[Stored entries]
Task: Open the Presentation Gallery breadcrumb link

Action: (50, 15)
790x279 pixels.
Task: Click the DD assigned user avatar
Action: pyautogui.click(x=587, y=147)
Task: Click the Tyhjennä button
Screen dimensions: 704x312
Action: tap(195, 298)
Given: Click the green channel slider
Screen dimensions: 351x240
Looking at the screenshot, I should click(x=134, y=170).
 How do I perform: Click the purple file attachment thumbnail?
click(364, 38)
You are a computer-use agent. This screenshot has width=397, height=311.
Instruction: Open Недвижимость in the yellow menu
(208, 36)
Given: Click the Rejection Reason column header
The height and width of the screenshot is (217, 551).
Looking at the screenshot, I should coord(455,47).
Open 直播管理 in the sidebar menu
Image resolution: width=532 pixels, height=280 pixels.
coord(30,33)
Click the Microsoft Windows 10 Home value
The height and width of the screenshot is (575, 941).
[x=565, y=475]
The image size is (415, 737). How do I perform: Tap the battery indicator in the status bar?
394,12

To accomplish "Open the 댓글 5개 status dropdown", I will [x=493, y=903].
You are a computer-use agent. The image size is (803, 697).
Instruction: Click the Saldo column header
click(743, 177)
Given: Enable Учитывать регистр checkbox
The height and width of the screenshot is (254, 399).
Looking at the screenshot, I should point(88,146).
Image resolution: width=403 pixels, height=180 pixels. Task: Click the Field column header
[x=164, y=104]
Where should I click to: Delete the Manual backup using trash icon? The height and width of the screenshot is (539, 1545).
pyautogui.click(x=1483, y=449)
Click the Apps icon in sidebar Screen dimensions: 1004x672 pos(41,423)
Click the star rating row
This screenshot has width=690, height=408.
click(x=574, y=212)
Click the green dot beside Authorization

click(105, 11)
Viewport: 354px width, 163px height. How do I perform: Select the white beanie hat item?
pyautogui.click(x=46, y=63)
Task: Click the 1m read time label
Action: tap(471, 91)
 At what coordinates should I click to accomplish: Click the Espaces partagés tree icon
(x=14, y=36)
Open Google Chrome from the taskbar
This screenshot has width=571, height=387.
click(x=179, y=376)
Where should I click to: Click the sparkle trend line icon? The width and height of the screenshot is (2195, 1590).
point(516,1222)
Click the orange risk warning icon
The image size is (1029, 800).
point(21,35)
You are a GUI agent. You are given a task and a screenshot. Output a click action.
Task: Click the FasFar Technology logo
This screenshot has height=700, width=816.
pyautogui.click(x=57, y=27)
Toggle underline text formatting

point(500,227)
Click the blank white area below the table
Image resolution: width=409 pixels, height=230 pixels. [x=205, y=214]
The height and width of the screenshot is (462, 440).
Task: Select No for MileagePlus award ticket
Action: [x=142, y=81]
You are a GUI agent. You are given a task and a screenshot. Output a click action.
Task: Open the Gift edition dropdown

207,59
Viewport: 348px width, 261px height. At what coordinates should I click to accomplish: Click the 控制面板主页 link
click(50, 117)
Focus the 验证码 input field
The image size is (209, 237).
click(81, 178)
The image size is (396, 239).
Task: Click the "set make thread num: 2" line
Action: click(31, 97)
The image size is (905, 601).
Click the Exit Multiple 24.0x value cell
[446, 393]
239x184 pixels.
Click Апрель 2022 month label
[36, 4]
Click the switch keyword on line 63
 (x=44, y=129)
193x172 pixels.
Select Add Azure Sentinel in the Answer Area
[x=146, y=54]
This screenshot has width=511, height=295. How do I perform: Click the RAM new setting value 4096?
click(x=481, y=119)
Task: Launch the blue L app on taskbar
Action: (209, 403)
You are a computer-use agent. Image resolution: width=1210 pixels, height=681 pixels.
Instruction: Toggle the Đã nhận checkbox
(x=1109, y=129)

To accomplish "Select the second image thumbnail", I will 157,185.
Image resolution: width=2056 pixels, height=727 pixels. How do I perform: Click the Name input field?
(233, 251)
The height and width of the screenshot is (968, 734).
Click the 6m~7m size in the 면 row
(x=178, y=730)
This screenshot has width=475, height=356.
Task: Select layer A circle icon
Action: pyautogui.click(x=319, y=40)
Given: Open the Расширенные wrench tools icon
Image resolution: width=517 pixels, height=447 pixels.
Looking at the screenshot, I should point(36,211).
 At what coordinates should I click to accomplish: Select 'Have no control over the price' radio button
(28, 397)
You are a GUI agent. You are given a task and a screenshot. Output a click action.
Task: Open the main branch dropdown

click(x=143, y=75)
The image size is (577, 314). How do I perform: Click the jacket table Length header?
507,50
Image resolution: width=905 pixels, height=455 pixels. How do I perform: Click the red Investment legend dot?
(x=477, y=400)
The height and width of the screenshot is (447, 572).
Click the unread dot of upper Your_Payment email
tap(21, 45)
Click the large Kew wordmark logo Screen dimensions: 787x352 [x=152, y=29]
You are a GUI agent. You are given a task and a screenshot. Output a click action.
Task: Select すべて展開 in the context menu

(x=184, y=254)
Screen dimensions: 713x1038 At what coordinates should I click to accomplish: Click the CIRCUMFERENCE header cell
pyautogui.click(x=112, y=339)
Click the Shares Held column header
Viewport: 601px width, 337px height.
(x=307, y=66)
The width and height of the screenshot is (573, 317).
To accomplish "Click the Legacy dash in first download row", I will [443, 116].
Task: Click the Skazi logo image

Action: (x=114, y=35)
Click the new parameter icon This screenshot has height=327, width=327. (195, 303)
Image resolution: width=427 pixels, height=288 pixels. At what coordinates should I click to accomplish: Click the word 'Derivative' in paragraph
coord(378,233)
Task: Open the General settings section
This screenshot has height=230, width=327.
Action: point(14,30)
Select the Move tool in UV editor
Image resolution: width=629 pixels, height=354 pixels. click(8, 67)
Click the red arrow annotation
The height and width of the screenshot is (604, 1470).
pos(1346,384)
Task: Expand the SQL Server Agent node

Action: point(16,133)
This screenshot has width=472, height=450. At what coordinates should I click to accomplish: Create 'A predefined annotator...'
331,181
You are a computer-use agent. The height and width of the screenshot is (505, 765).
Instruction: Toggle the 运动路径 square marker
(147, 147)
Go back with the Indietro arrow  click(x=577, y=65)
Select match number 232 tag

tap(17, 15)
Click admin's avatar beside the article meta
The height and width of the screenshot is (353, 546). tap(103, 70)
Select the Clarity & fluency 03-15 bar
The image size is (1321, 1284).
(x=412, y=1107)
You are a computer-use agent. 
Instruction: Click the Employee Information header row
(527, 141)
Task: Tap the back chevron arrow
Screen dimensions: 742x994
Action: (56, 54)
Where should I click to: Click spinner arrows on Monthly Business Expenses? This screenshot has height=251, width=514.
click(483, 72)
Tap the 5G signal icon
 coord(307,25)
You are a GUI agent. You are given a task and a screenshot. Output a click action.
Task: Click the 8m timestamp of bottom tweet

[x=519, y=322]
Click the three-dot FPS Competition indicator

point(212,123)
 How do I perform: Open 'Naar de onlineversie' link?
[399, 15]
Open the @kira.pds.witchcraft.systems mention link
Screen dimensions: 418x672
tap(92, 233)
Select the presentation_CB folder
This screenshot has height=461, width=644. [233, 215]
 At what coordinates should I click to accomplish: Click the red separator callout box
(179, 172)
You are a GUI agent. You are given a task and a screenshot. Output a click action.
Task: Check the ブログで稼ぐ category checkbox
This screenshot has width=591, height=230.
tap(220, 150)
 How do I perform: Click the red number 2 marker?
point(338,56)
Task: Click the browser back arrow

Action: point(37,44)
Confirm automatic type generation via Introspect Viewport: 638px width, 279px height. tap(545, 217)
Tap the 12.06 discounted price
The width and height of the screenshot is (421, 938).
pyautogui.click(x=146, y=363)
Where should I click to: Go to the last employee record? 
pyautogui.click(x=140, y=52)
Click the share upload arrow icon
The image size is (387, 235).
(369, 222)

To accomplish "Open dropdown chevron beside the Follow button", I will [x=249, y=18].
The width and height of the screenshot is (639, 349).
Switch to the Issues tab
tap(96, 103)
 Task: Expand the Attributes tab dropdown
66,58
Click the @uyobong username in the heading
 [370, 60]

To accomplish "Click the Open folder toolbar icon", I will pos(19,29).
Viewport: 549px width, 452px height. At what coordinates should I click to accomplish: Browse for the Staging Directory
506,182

> [PROMPT]
Within the entries above, find each line where "will" appears; copy every one.

> [TASK RESPONSE]
To accomplish "Open the 댓글 5개 status dropdown", I will [x=493, y=903].
To accomplish "Select the second image thumbnail", I will 157,185.
To accomplish "Click the Legacy dash in first download row", I will [443, 116].
To accomplish "Open dropdown chevron beside the Follow button", I will [x=249, y=18].
To accomplish "Click the Open folder toolbar icon", I will pos(19,29).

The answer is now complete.